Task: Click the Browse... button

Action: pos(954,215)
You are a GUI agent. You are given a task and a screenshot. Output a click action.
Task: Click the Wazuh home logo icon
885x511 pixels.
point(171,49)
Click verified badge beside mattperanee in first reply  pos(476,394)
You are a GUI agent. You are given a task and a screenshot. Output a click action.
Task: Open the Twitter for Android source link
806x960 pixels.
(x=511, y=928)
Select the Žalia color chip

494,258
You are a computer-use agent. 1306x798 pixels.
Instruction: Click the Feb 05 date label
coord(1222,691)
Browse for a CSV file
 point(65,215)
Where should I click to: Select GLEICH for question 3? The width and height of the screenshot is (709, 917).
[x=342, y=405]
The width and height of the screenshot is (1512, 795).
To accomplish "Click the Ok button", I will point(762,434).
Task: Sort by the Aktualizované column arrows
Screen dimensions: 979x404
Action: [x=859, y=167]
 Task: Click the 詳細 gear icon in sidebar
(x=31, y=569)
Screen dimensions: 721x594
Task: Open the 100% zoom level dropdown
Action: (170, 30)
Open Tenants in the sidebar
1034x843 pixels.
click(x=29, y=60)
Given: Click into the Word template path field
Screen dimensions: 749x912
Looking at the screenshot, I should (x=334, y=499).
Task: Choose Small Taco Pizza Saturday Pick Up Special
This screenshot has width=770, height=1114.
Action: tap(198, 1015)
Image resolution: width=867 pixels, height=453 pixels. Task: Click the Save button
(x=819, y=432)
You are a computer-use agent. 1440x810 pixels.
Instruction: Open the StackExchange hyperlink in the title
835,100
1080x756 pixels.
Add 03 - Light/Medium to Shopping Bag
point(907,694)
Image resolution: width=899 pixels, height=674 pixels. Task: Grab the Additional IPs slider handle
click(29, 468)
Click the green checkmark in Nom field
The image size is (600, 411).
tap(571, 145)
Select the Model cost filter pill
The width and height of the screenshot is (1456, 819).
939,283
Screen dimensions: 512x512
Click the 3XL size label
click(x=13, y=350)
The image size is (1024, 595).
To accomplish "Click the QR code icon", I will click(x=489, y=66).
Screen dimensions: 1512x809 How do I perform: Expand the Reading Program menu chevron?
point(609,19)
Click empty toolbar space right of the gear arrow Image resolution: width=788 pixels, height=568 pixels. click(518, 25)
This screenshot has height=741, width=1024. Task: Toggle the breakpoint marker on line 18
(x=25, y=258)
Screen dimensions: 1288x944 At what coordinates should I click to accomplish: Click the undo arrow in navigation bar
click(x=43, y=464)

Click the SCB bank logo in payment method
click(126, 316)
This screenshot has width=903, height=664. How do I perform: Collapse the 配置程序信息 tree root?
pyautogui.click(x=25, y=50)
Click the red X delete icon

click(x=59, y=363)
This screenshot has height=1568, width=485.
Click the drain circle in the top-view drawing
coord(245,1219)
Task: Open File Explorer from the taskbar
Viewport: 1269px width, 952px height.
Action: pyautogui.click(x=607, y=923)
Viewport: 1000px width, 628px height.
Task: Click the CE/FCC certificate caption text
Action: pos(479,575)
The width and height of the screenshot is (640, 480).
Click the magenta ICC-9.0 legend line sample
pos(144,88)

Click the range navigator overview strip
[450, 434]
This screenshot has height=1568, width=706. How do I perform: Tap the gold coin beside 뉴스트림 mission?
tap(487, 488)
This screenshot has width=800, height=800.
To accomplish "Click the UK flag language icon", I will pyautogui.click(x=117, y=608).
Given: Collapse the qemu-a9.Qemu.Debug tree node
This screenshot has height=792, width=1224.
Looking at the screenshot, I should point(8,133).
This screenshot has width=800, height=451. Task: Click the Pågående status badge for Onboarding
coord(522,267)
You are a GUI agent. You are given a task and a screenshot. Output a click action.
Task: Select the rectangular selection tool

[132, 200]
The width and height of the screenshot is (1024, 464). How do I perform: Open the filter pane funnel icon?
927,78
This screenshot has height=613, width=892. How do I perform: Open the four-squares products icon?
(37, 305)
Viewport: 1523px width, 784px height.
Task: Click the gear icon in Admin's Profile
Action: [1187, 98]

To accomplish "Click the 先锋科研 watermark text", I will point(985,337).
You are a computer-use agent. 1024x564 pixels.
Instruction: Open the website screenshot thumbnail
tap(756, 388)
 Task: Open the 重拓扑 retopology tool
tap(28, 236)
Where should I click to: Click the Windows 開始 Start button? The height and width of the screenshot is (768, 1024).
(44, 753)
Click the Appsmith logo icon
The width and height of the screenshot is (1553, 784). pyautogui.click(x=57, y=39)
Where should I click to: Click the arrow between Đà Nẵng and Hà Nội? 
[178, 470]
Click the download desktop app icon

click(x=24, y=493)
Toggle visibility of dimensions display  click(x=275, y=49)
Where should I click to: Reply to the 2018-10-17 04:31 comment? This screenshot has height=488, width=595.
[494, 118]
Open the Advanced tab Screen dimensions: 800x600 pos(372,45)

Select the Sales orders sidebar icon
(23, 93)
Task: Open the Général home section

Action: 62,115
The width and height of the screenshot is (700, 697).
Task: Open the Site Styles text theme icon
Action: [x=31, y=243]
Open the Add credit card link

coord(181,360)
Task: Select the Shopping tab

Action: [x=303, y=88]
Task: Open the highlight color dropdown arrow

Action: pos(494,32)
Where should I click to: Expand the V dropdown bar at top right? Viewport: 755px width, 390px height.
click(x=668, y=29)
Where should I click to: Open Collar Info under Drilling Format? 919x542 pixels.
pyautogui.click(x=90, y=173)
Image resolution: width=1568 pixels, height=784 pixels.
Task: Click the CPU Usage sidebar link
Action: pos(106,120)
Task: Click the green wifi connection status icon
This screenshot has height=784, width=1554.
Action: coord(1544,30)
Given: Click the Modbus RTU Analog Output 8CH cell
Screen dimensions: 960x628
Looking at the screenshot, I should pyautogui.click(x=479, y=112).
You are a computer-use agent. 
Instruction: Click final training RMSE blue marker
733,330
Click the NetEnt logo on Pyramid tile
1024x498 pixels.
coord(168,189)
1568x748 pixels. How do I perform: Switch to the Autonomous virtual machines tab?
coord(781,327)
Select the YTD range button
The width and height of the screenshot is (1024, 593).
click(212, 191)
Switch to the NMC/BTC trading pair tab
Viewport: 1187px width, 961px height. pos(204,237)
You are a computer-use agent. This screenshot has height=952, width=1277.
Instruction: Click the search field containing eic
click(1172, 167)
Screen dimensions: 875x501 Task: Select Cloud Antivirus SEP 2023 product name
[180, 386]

===============

*Problem statement*. With the records above in view, retype each one exactly.

*Task solution*.
Task: Click the Browse... button

Action: pos(954,215)
You are a GUI agent. You are given a task and a screenshot. Output a click action.
Task: Click the Wazuh home logo icon
885x511 pixels.
point(171,49)
Click verified badge beside mattperanee in first reply  pos(476,394)
You are a GUI agent. You are given a task and a screenshot. Output a click action.
Task: Open the Twitter for Android source link
806x960 pixels.
(x=511, y=928)
Select the Žalia color chip

494,258
You are a computer-use agent. 1306x798 pixels.
Instruction: Click the Feb 05 date label
coord(1222,691)
Browse for a CSV file
 point(65,215)
Where should I click to: Select GLEICH for question 3? The width and height of the screenshot is (709, 917).
[x=342, y=405]
The width and height of the screenshot is (1512, 795).
To accomplish "Click the Ok button", I will point(762,434).
Task: Sort by the Aktualizované column arrows
Screen dimensions: 979x404
Action: [x=859, y=167]
 Task: Click the 詳細 gear icon in sidebar
(x=31, y=569)
Screen dimensions: 721x594
Task: Open the 100% zoom level dropdown
Action: (170, 30)
Open Tenants in the sidebar
1034x843 pixels.
click(x=29, y=60)
Given: Click into the Word template path field
Screen dimensions: 749x912
Looking at the screenshot, I should (x=334, y=499).
Task: Choose Small Taco Pizza Saturday Pick Up Special
This screenshot has width=770, height=1114.
Action: tap(198, 1015)
Image resolution: width=867 pixels, height=453 pixels. Task: Click the Save button
(x=819, y=432)
You are a computer-use agent. 1440x810 pixels.
Instruction: Open the StackExchange hyperlink in the title
835,100
1080x756 pixels.
Add 03 - Light/Medium to Shopping Bag
point(907,694)
Image resolution: width=899 pixels, height=674 pixels. Task: Grab the Additional IPs slider handle
click(29, 468)
Click the green checkmark in Nom field
The image size is (600, 411).
tap(571, 145)
Select the Model cost filter pill
The width and height of the screenshot is (1456, 819).
939,283
Screen dimensions: 512x512
Click the 3XL size label
click(x=13, y=350)
The image size is (1024, 595).
To accomplish "Click the QR code icon", I will click(x=489, y=66).
Screen dimensions: 1512x809 How do I perform: Expand the Reading Program menu chevron?
point(609,19)
Click empty toolbar space right of the gear arrow Image resolution: width=788 pixels, height=568 pixels. click(518, 25)
This screenshot has height=741, width=1024. Task: Toggle the breakpoint marker on line 18
(x=25, y=258)
Screen dimensions: 1288x944 At what coordinates should I click to accomplish: Click the undo arrow in navigation bar
click(x=43, y=464)

Click the SCB bank logo in payment method
click(126, 316)
This screenshot has width=903, height=664. How do I perform: Collapse the 配置程序信息 tree root?
pyautogui.click(x=25, y=50)
Click the red X delete icon

click(x=59, y=363)
This screenshot has height=1568, width=485.
Click the drain circle in the top-view drawing
coord(245,1219)
Task: Open File Explorer from the taskbar
Viewport: 1269px width, 952px height.
Action: pyautogui.click(x=607, y=923)
Viewport: 1000px width, 628px height.
Task: Click the CE/FCC certificate caption text
Action: pos(479,575)
The width and height of the screenshot is (640, 480).
Click the magenta ICC-9.0 legend line sample
pos(144,88)

Click the range navigator overview strip
[450, 434]
This screenshot has height=1568, width=706. How do I perform: Tap the gold coin beside 뉴스트림 mission?
tap(487, 488)
This screenshot has width=800, height=800.
To accomplish "Click the UK flag language icon", I will pyautogui.click(x=117, y=608).
Given: Collapse the qemu-a9.Qemu.Debug tree node
This screenshot has height=792, width=1224.
Looking at the screenshot, I should point(8,133).
This screenshot has width=800, height=451. Task: Click the Pågående status badge for Onboarding
coord(522,267)
You are a GUI agent. You are given a task and a screenshot. Output a click action.
Task: Select the rectangular selection tool

[132, 200]
The width and height of the screenshot is (1024, 464). How do I perform: Open the filter pane funnel icon?
927,78
This screenshot has height=613, width=892. How do I perform: Open the four-squares products icon?
(37, 305)
Viewport: 1523px width, 784px height.
Task: Click the gear icon in Admin's Profile
Action: [1187, 98]

To accomplish "Click the 先锋科研 watermark text", I will point(985,337).
You are a computer-use agent. 1024x564 pixels.
Instruction: Open the website screenshot thumbnail
tap(756, 388)
 Task: Open the 重拓扑 retopology tool
tap(28, 236)
Where should I click to: Click the Windows 開始 Start button? The height and width of the screenshot is (768, 1024).
(44, 753)
Click the Appsmith logo icon
The width and height of the screenshot is (1553, 784). pyautogui.click(x=57, y=39)
Where should I click to: Click the arrow between Đà Nẵng and Hà Nội? 
[178, 470]
Click the download desktop app icon

click(x=24, y=493)
Toggle visibility of dimensions display  click(x=275, y=49)
Where should I click to: Reply to the 2018-10-17 04:31 comment? This screenshot has height=488, width=595.
[494, 118]
Open the Advanced tab Screen dimensions: 800x600 pos(372,45)

Select the Sales orders sidebar icon
(23, 93)
Task: Open the Général home section

Action: 62,115
The width and height of the screenshot is (700, 697).
Task: Open the Site Styles text theme icon
Action: [x=31, y=243]
Open the Add credit card link

coord(181,360)
Task: Select the Shopping tab

Action: [x=303, y=88]
Task: Open the highlight color dropdown arrow

Action: pos(494,32)
Where should I click to: Expand the V dropdown bar at top right? Viewport: 755px width, 390px height.
click(x=668, y=29)
Where should I click to: Open Collar Info under Drilling Format? 919x542 pixels.
pyautogui.click(x=90, y=173)
Image resolution: width=1568 pixels, height=784 pixels.
Task: Click the CPU Usage sidebar link
Action: pos(106,120)
Task: Click the green wifi connection status icon
This screenshot has height=784, width=1554.
Action: coord(1544,30)
Given: Click the Modbus RTU Analog Output 8CH cell
Screen dimensions: 960x628
Looking at the screenshot, I should pyautogui.click(x=479, y=112).
You are a computer-use agent. 
Instruction: Click final training RMSE blue marker
733,330
Click the NetEnt logo on Pyramid tile
1024x498 pixels.
coord(168,189)
1568x748 pixels. How do I perform: Switch to the Autonomous virtual machines tab?
coord(781,327)
Select the YTD range button
The width and height of the screenshot is (1024, 593).
click(212, 191)
Switch to the NMC/BTC trading pair tab
Viewport: 1187px width, 961px height. pos(204,237)
You are a computer-use agent. This screenshot has height=952, width=1277.
Instruction: Click the search field containing eic
click(1172, 167)
Screen dimensions: 875x501 Task: Select Cloud Antivirus SEP 2023 product name
[180, 386]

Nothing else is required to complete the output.